Opera Reviews
30 April 2024
Untitled Document

The strange case of Beethoven's Fidelio



by Colin Anderson
Beethoven: Fidelio
English National Opera
25 September 2013

Photo: Tristram KentonAfter some prose, we get to the Overture, the 'wrong' one, Leonore No.3, whereas No.2 has more of a historical precedent (but there is of course the Fidelio Overture itself, which is not to be heard here). Then, between the scenes of Act II, arrives a string quartet, the foursome known collectively as the Heath, coming down from the roof in cages (Stockhausen and helicopters came to mind). These musicians play beautifully, the music is sublime - at least it's by Beethoven - some (not all) of the slow movement of the opus 132 String Quartet. But it's incongruous.

Back to Leonore 3, which Mahler and Bernstein conscripted to link the scenes of Act II; Bernstein's way with it at that point (minus the opening chords) - as recorded - was a stroke of genius. And while this symphonic poem-manqué is being played out as an elongated and too long prelude, we see some sort of climbing frame, really a maze, populated by slithery subjects, and including an early appearance of Florestan (a double for Stuart Skelton), throwing himself around, imprisoned. Such shenanigans pall very early on.

Calixto Bieito's direction is limited to this design, and something similar in the second Act; it's all rather like a concert performance on a building site. Your reviewer found little illumination or profundity, more an invitation to not take it seriously or to get het up. So I won't. Some green light represents (presumably) the garden that the inmates are allowed into at the end of Act One, but that was curiously unmoving here, although generally the musical side of things is good, or better, not least some very impressive horns in Fidelio/Leonore's 'Abscheulicher!' and the ENO Orchestra as a whole plays with discipline and commitment, Edward Gardner pacing the work well and vividly projecting it, one eye (maybe half) on 'period' niceties or intrusions; depends on your point of view.

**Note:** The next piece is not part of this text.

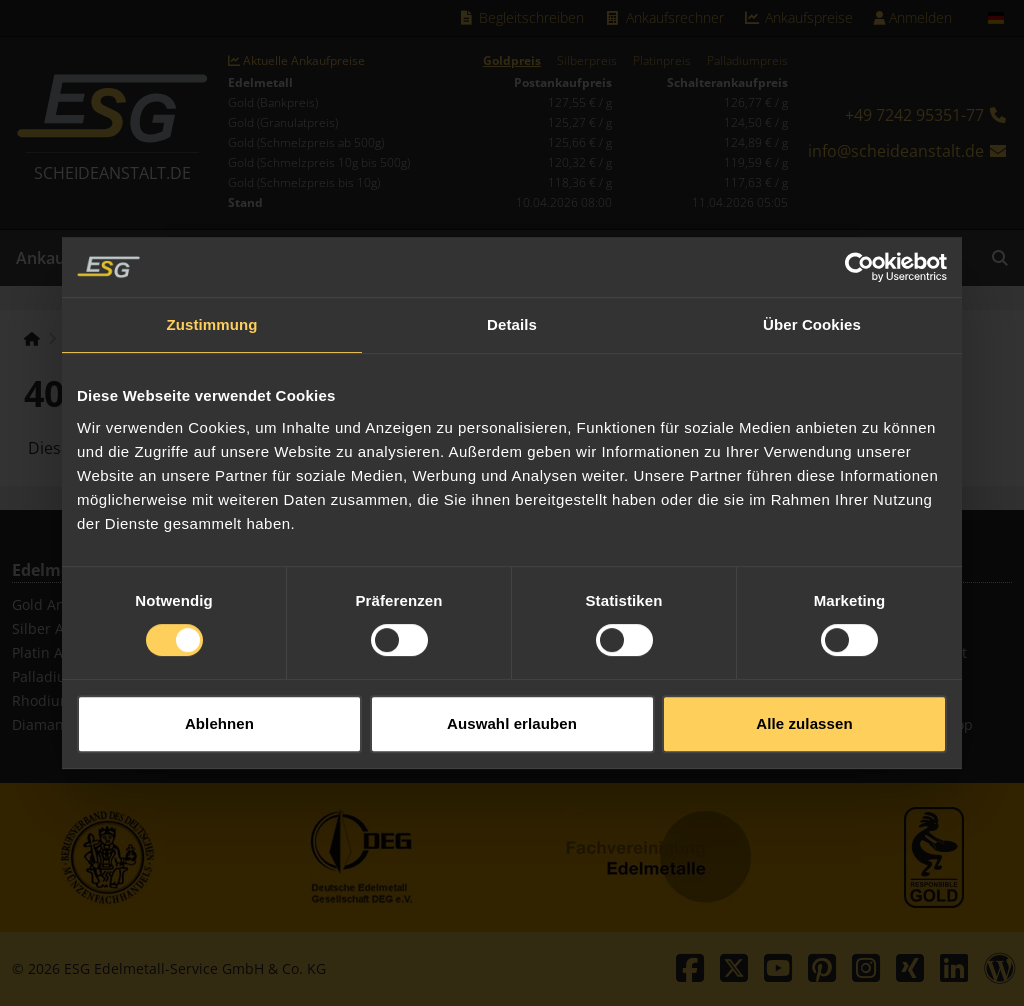 The width and height of the screenshot is (1024, 1006). I want to click on Palladiumpreis, so click(747, 61).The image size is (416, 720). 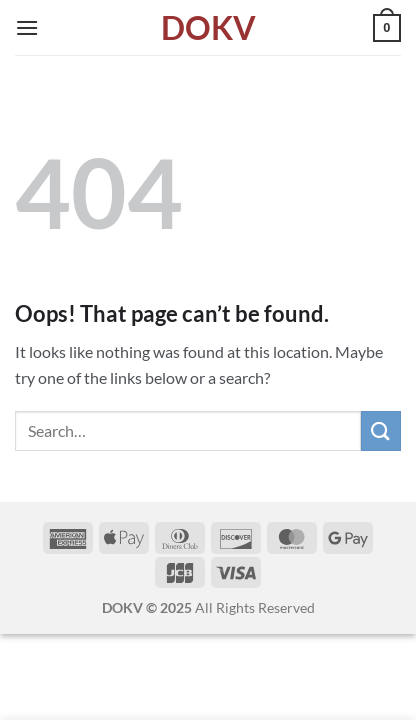 What do you see at coordinates (27, 27) in the screenshot?
I see `[button]` at bounding box center [27, 27].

The singing is fine, if inconsistent, and some of David Pountney's English translation is not an exact fit, or made to seem so. Emma Bell portrays Fidelio/Leonore as principled and determined, Philip Horst does a nice job as the psychopathic prison governor, and Stuart Skelton is heroic, if maybe overloud at times (one hell of a crescendo on his first word, "God"). Roland Wood's dandified Minister looks like a cross between royalty and a town crier (shoots a gun, too). Other characters, singing well mind, may not have been so much on Bieito's agenda (whatever that may be) and so they seem underdeveloped as people and emerge more as ciphers.

The lighting is dark (enough to not always work out some of the props), the mood suitably oppressive, and when some brightness arrives at the end of the opera (during which the ENO Chorus sings lustily) one has to close one's eyes against the reflective glare. The dash to the finishing post finds the Orchestra a little muted; maybe deliberately suggesting that nothing has in fact changed. As I understand it, those who have seen The Matrix (which I have not) may find more in this production than that written above.